▸ **What to produce**:
Decide whether each statement agrees with the postal-code scraping notebook below: (a) the postal code is pulled out through the "b" tag; (b) the page is parsed with the lxml parser; (c) when no neighborhood is found, the neighborhood is left blank. Give yes or no for each, with the deciding words of the notebook quoted exactly.

▸ **Quoted text**:
= = = = = = =

### Question 1
Use pandas, or the BeautifulSoup package, or any other way you are comfortable with to transform the data in the table on the Wikipedia page into the above pandas dataframe.

#### Import required libraries for Webscraping and setting up DataFrame

In [1]:
import pandas as pd
import numpy as np
import bs4 as BeautifulSoup
import matplotlib.pyplot as plt
import requests

In [2]:
url = r'https://en.wikipedia.org/wiki/List_of_postal_codes_of_Canada:_M'
html = requests.get(url).text
soup = BeautifulSoup.BeautifulSoup(html,'html5lib')

#### Webscrapping Steps taken:
- Find the Table containing the location information
- Extract the Postal Code through the "b" tag
- Borough and Neighbourhood data scraped from the row's span text and seperated between the two using the '('
- If no Neighbourhood found set Borough and Neighbourhood to the Borough

In [3]:
table = soup.find('table')

= = = = = = =

▸ **Information provided**:
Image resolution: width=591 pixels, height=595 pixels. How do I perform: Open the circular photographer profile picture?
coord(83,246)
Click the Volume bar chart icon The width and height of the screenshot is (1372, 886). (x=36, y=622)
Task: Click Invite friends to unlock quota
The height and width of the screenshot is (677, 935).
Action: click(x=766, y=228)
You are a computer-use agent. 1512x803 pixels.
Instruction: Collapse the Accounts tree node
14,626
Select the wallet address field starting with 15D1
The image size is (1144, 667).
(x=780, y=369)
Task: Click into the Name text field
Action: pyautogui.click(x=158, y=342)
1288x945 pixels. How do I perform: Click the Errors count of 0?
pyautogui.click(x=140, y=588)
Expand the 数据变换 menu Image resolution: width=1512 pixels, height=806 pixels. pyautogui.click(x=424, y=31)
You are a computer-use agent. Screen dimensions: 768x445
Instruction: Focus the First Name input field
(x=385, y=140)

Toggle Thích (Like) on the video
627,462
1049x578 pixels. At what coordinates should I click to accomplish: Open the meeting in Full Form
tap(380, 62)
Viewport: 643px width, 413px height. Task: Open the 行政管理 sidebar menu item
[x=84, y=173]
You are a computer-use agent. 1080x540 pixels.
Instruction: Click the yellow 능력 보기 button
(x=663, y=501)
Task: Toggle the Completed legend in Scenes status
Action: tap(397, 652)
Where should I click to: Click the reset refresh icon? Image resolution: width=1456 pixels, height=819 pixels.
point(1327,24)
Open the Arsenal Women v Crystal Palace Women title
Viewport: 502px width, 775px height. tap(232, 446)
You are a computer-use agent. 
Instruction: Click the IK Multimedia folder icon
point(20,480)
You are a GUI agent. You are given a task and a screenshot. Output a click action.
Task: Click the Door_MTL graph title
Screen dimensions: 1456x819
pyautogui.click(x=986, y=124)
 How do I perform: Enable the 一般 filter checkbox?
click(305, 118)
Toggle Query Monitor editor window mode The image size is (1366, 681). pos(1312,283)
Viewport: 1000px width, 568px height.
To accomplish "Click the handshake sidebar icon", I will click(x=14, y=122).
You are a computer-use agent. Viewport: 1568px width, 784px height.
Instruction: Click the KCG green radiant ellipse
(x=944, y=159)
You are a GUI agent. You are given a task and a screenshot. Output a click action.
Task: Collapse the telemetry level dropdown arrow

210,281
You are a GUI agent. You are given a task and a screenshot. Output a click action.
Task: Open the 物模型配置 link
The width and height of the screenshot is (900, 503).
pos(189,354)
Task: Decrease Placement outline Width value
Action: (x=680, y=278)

= = = = = = =

▸ **Worked solution**:
(a) Yes: "Extract the Postal Code through the "b" tag"
(b) No: "soup = BeautifulSoup.BeautifulSoup(html,'html5lib')"
(c) No: "If no Neighbourhood found set Borough and Neighbourhood to the Borough"